Cameron has, over the past few weeks, shown himself to be an opportunist, reacting to events rather than having any ideas of his own. The current government is the most radical since Thatcher – with reforms on several fronts and in areas she daren’t touch – but it is a government that is radical for the sake of being radical, just so they can leave office having said that they made their mark.

Every big idea, which has any ideological basis, has been shown to be empty. The so called ‘new politics’ was never credible. The big society is being shot down from every corner, and rightly so as the very agents of change, the voluntary sector, are being stripped bare, and the idea that “sunshine can win the day,” a finishing line from a Cameron conference speech, is now utterly laughable in the age of austerity. 

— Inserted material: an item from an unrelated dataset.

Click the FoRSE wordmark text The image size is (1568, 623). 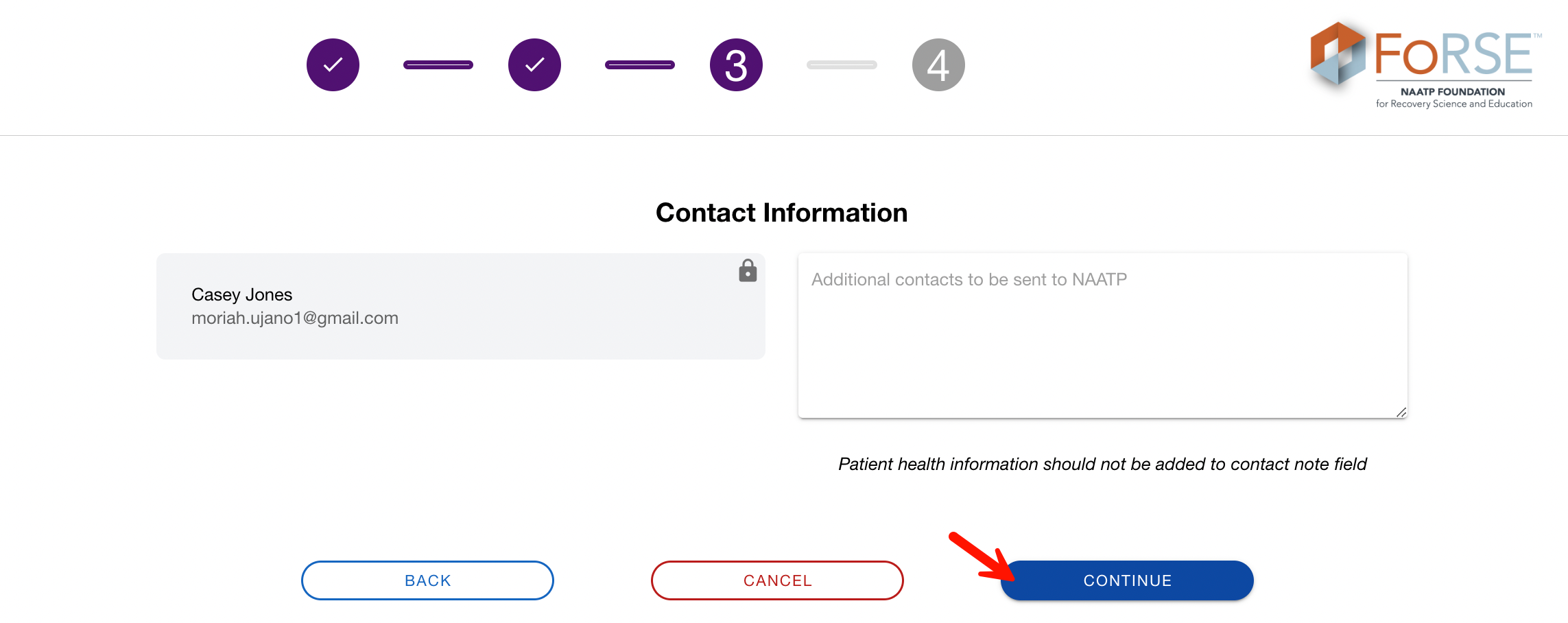(1454, 54)
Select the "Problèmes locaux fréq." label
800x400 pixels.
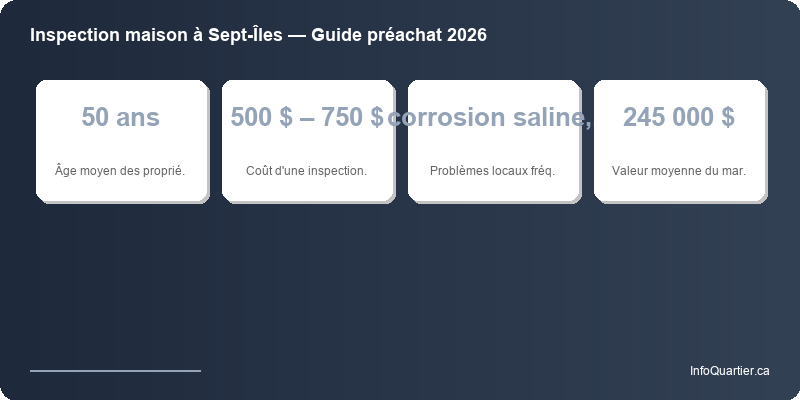[492, 170]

Ed Miliband, himself the son of a Marxist intellectual, should take the fight to Cameron on a grand platform that can be explained over a long period and has a sound ideology basis. The early signs look good; in a recent speech the Labour Party leader talked of the ‘British Promise,’ an idea similar to the American Dream that is based on the idea that subsequent generations should expect to receive better opportunities than their parents had. This is a start, simple to communicate and based on sound notions of social justice and family; it is the beginning of ‘Blue Labour’ – socialist ideals, framed within concepts of family, faith and flag i.e. conservative strong points.

Whilst I would like to see more aspects of liberalism, especially with respect to education policy, there is already weight to the ideals of Ed Miliband that David Cameron simply doesn’t have.